Sección del texto.
_ _ _ _ _ _ _

Crítica de libros
El tirachinas y el tobogán
Quizá todo el problema de la civilidad está en hacer aceptar al mocito que apunta con un tirachinas en las manos a un ventanal o a una farola, que esa farola debe seguir luciendo, como debe tener cuidado de que el balón con el que juega en el patio del colegio o en la calle no vaya a parar a una ventana acristalada, ni sobre las delicadas prímulas de una maceta o de un parterre. Sencillamente porque, en ese preciso instante, ese mocito se dispone a gustar la mayor de las delicias realizando aquella maldad, como San Agustín y sus amigos robaban peras que luego destrozaban, porque les resultaba un placer hacer daño. Tal es el primer paso hacia el encanallamiento y el mal, y luego, si a esto no se da importancia, es la entrada en un tobogán hacia abajo, y muy inclinado.

_ _ _ _ _ _ _

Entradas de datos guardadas
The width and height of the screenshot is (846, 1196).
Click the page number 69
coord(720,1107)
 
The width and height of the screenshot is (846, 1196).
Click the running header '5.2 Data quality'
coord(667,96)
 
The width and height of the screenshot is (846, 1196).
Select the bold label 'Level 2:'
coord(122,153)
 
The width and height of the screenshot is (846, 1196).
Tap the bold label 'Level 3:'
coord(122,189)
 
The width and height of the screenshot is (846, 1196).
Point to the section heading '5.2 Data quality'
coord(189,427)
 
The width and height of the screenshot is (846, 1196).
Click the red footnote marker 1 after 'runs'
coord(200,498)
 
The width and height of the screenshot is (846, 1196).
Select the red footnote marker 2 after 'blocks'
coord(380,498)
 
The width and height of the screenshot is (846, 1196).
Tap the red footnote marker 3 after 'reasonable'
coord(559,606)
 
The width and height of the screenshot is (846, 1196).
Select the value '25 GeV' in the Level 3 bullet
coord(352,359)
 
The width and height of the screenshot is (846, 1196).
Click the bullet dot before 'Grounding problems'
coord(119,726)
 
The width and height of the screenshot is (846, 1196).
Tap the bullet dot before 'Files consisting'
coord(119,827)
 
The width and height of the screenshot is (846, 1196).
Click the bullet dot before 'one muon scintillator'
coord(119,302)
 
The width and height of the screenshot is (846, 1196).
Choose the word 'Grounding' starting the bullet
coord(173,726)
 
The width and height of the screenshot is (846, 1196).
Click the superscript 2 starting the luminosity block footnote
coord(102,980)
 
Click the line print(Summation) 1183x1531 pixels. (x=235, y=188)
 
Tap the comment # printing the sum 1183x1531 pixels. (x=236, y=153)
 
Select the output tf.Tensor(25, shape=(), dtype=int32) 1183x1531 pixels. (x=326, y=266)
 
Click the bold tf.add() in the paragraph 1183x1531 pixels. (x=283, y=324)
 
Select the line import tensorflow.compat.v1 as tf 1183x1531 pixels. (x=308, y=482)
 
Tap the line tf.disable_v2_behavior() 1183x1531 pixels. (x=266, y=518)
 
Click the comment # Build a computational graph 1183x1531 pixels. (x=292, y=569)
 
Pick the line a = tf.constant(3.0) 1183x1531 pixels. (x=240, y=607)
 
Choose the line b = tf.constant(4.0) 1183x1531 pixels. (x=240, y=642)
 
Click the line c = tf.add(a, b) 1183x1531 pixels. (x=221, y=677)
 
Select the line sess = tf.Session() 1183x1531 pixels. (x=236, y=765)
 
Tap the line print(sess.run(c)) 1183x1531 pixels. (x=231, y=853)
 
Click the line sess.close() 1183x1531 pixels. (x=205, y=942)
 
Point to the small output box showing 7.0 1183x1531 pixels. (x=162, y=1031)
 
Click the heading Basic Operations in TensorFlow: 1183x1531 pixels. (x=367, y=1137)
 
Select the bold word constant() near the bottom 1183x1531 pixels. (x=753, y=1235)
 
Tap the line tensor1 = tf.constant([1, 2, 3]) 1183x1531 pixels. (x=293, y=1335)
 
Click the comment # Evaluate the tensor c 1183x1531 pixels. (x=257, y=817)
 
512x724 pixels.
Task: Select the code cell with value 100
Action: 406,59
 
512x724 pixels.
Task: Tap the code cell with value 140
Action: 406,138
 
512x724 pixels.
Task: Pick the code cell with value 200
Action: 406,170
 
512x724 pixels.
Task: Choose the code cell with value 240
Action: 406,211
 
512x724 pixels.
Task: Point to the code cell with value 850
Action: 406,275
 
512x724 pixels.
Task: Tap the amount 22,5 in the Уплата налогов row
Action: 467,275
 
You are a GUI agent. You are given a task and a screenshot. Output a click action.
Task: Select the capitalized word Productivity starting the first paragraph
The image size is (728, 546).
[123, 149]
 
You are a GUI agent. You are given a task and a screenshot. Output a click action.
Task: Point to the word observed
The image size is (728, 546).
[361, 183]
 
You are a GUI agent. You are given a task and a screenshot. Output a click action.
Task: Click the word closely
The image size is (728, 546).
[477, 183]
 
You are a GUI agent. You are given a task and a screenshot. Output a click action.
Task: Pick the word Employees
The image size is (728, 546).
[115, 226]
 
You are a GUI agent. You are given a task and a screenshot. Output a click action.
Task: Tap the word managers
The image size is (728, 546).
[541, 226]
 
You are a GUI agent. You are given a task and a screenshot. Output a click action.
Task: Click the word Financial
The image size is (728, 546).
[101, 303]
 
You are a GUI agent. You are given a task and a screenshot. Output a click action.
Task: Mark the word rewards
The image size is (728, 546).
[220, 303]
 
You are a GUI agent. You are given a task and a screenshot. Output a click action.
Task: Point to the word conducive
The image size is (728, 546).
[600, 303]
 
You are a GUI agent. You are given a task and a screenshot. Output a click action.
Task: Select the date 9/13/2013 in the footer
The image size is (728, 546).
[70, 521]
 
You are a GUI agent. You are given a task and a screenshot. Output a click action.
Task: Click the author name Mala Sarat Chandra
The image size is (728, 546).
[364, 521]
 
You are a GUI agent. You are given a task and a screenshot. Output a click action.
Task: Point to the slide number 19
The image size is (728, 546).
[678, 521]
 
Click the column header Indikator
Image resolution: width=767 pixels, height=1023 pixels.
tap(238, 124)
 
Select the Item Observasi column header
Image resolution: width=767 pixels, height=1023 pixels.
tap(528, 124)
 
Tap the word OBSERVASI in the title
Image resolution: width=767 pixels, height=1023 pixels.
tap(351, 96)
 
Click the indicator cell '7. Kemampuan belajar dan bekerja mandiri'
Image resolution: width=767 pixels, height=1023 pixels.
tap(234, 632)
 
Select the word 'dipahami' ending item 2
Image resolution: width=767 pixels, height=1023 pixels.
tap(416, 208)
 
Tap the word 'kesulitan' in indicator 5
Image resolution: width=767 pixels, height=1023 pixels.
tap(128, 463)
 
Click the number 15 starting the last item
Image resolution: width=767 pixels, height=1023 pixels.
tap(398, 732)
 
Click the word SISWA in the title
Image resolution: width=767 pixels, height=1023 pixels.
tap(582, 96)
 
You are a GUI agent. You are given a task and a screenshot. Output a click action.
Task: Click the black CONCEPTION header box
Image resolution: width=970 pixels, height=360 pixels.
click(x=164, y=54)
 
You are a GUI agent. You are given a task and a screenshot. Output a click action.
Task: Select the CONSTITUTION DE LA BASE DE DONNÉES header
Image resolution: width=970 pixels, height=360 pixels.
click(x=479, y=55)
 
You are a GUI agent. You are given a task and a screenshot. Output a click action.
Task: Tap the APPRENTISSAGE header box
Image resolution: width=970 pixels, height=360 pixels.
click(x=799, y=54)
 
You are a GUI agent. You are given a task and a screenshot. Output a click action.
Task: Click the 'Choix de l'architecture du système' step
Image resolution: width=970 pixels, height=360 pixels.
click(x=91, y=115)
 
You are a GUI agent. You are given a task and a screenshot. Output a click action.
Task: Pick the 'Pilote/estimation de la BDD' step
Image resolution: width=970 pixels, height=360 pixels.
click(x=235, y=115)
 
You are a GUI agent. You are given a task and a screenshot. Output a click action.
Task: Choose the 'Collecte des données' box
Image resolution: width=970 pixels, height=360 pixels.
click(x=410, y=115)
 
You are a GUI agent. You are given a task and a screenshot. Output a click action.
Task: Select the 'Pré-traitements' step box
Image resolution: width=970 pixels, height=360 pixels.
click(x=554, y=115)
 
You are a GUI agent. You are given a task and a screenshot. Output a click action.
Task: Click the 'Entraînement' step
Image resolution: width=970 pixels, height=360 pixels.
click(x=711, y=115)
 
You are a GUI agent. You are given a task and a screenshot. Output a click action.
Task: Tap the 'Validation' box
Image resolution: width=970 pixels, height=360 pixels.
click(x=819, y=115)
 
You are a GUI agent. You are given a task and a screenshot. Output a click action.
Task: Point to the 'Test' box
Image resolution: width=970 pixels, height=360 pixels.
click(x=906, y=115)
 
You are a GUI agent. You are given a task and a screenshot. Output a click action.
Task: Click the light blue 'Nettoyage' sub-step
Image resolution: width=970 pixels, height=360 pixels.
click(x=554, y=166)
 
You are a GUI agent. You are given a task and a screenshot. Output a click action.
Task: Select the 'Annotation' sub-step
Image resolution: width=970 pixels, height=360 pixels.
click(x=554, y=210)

_ _ _ _ _ _ _

Tu tarea. Devuelve literalmente todo lo que va en la crítica sobre el tirachinas y el tobogán desde "Crítica de libros" hasta "y muy inclinado.". Las entradas no guardan ninguna relación con la crítica.

Resultado esperado.
Crítica de libros
El tirachinas y el tobogán
Quizá todo el problema de la civilidad está en hacer aceptar al mocito que apunta con un tirachinas en las manos a un ventanal o a una farola, que esa farola debe seguir luciendo, como debe tener cuidado de que el balón con el que juega en el patio del colegio o en la calle no vaya a parar a una ventana acristalada, ni sobre las delicadas prímulas de una maceta o de un parterre. Sencillamente porque, en ese preciso instante, ese mocito se dispone a gustar la mayor de las delicias realizando aquella maldad, como San Agustín y sus amigos robaban peras que luego destrozaban, porque les resultaba un placer hacer daño. Tal es el primer paso hacia el encanallamiento y el mal, y luego, si a esto no se da importancia, es la entrada en un tobogán hacia abajo, y muy inclinado.